En el largo plazo, la única alternativa es generar talento propio, lo que le ha funcionado a equipos como el alemán Borusia. Sin embargo, esto exige consistencia y lo que menos tienen muchos clubes: tiempo y paciencia.

La venta de Falcao y de James es una gran noticia para el fútbol colombiano y una prueba de que los deportistas nacionales se pueden desempeñar en los escenarios más exigentes. Al final, sin embargo, está la pregunta de qué le queda de todo esto al deporte nacional. El caso de Falcao ilustra lo que puede convertirse en tendencia, en un escenario donde el deporte se mueve al ritmo de los grandes capitales: el talento que se va sin haber sido siquiera explorado por los clubes colombianos. En nuestro país, Falcao solamente jugó en Lanceros, en la Primera B, pues de allí salió para River Plate. Millonarios tuvo opción de compra sobre Falcao cuando él tenía 15 años, pero decidió no usarla y el jugador se fue a Argentina.

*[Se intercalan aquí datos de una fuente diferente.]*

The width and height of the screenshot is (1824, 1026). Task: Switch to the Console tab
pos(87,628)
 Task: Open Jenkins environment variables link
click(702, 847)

Los fondos de inversión son una realidad en el mundo del futbol actual. Contribuyen a crear estrellas y a hacer más interesante la competencia entre los equipos que llegan a la cúpula, pero también hacen más grandes las distancias entre ellos y la gran mayoría, que no tiene acceso a estos talentos y además pierden rápidamente a sus figuras jóvenes. Es, sobre todo, un negocio, donde las ganancias claramente se las están llevando unos pocos.